Empfohlen wird ein Reverse Proxy wie:
- Traefik
- Nginx Proxy Manager
- Nginx
- Caddy
Dadurch erhält die Instanz automatisch:
- HTTPS
- Let’s Encrypt Zertifikate
- HTTP/2 oder HTTP/3
- Sicherheitsheader
- zentrale Verwaltung weiterer Dienste
Datensicherung
Alle wichtigen Daten befinden sich im Ordner:
./data
Ein regelmäßiges Backup dieses Verzeichnisses genügt in den meisten Fällen bereits vollständig.
Besonders wichtig sind:
- Datenbank
- Anhänge
- Konfiguration
- RSA-Schlüssel
Ohne diese Daten können gespeicherte Passwörter später nicht mehr entschlüsselt werden.
Sicherheitshinweise
Für einen sicheren Betrieb sollten folgende Punkte umgesetzt werden:
- ausschließlich HTTPS verwenden
- starke Passwörter einsetzen
- Zwei-Faktor-Authentifizierung aktivieren
- regelmäßige Backups erstellen
- Docker-Images aktuell halten
- öffentliche Registrierung deaktivieren
- Zugriff auf
/adminzusätzlich über Reverse Proxy absichern (z. B. mit Authelia oder Authentik) - nur notwendige Ports veröffentlichen
Fazit
Vaultwarden gehört zu den besten Lösungen, wenn man einen leistungsfähigen Passwortmanager selbst hosten möchte. Dank der vollständigen Kompatibilität zu den offiziellen Bitwarden-Apps ist der Umstieg besonders einfach. Gleichzeitig überzeugt Vaultwarden durch seinen geringen Ressourcenverbrauch und eignet sich daher sowohl für kleine Heimserver als auch für professionelle Docker-Umgebungen.

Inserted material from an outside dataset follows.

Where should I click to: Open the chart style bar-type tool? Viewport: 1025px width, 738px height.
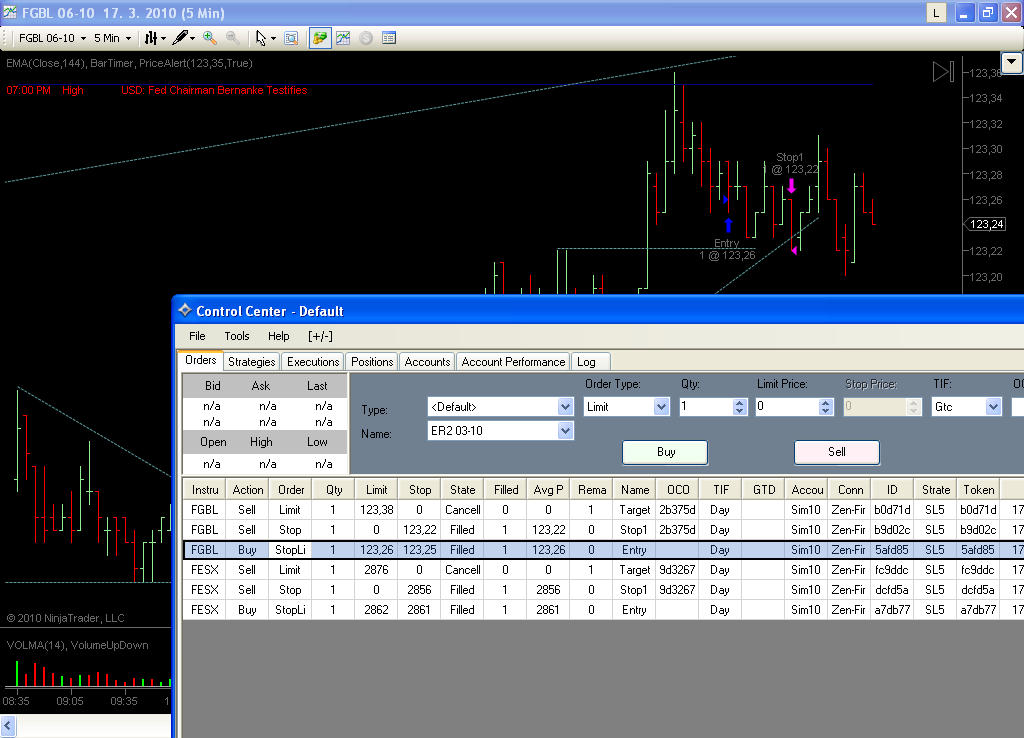pyautogui.click(x=152, y=38)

In Kombination mit einem Reverse Proxy wie Traefik, automatischen TLS-Zertifikaten und einer zusätzlichen Authentifizierung über Authelia oder Authentik entsteht eine sichere und komfortable Passwortverwaltung, bei der sämtliche Daten unter eigener Kontrolle bleiben.